Fast Facts

• Over 100 government and diplomatic entities targeted by Iranian group MuddyWater.
• Attackers used phishing emails with malicious Word documents to deliver the Phoenix backdoor (version 4).
• Campaign focused on Middle East and North Africa, using compromised VPN accounts.
• Phoenix v4 can steal files, run remote commands, and harvest browser passwords.
• Iran’s MuddyWater group is linked to previous high-profile cyber-espionage campaigns.

A Familiar Storm: MuddyWater Returns

Picture a diplomat opening their inbox on a muggy August morning, an unremarkable Word document beckoning them to “enable content.” By clicking, they unwittingly swing open the doors of their digital embassy to an invisible invader: Phoenix, the latest backdoor in the arsenal of Iran’s notorious MuddyWater hacking group.

Since at least 2017, MuddyWater - also known as Static Kitten, Mercury, and Seedworm - has been a persistent thorn in the side of Middle Eastern cyber defense. Their attacks often blend old-school phishing with newer, stealthier tools, targeting ministries, embassies, and diplomatic missions. This latest campaign, uncovered by cybersecurity firm Group-IB, saw the group hitting over 100 government organizations across the Middle East and North Africa in a single, orchestrated strike.

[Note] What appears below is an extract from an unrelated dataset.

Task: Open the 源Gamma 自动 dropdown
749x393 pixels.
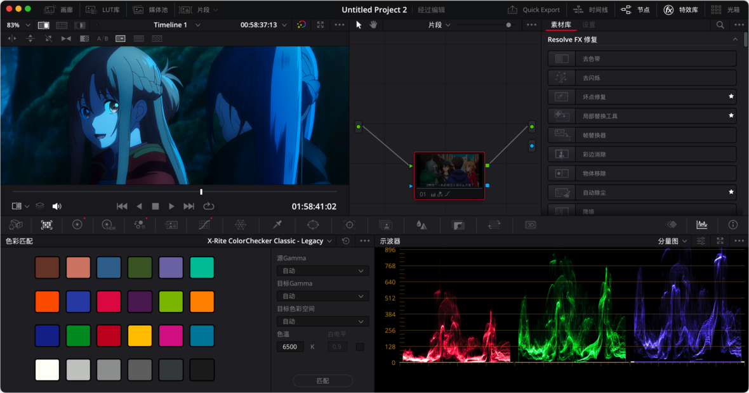Action: (322, 271)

The Phoenix Backdoor: Old Tricks, New Wings

MuddyWater’s method was a throwback: emails with booby-trapped Word files, relying on macros - a trick that lost its shine after Microsoft started disabling macros by default. But here, the group doubled down, counting on unsuspecting recipients to enable the feature. Once activated, the macro dropped a hidden program called FakeUpdate, which in turn decrypted and unleashed the Phoenix backdoor.

Phoenix version 4, the star of this campaign, is a digital Swiss Army knife for espionage. It quietly profiles the infected machine - gathering computer names, usernames, and Windows versions - then phones home to its Iranian handlers using encrypted web traffic. Phoenix can upload and download files, open a secret command window, and even steal browser passwords from Chrome, Opera, Edge, and Brave. The group also deployed utilities like PDQ and Action1 RMM, typically used by IT admins, to help control and spread across networks.

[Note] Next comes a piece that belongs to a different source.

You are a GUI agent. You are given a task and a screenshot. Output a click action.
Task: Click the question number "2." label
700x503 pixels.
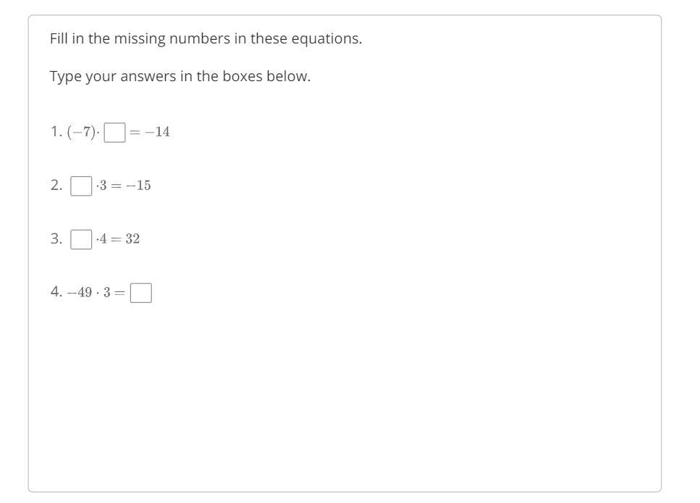56,185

Espionage in the Age of Geopolitics

MuddyWater’s campaigns are more than digital mischief - they’re chess moves on the world’s geopolitical board. Iran has been ramping up its cyber operations, often in response to regional tensions or international sanctions. By targeting foreign ministries and diplomatic posts, MuddyWater aims to scoop up intelligence, negotiate from a position of strength, or simply sow confusion and mistrust among rivals.

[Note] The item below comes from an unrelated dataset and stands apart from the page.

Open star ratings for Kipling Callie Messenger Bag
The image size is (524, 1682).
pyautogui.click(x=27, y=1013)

Similar attacks have rattled the Middle East before. In 2021, the same group used a combination of spear-phishing and custom malware to breach telecom and government networks. Western intelligence agencies and private firms have repeatedly warned that Iranian cyber units, including MuddyWater, are growing bolder and more sophisticated, using a mix of homegrown tools and borrowed techniques.

WIKICROOK

• Backdoor: A backdoor is a hidden way to access a computer or server, bypassing normal security checks, often used by attackers to gain secret control.
• Phishing: Phishing is a cybercrime where attackers send fake messages to trick users into revealing sensitive data or clicking malicious links.
• Macro: A macro is a small program in documents that automates tasks, but can be exploited by attackers to spread malware.
• Command and Control (C2): Command and Control (C2) is the system hackers use to remotely control infected devices and coordinate malicious cyberattacks.
• Infostealer: An infostealer is malware designed to steal sensitive data - like passwords, credit cards, or documents - from infected computers without the user's knowledge.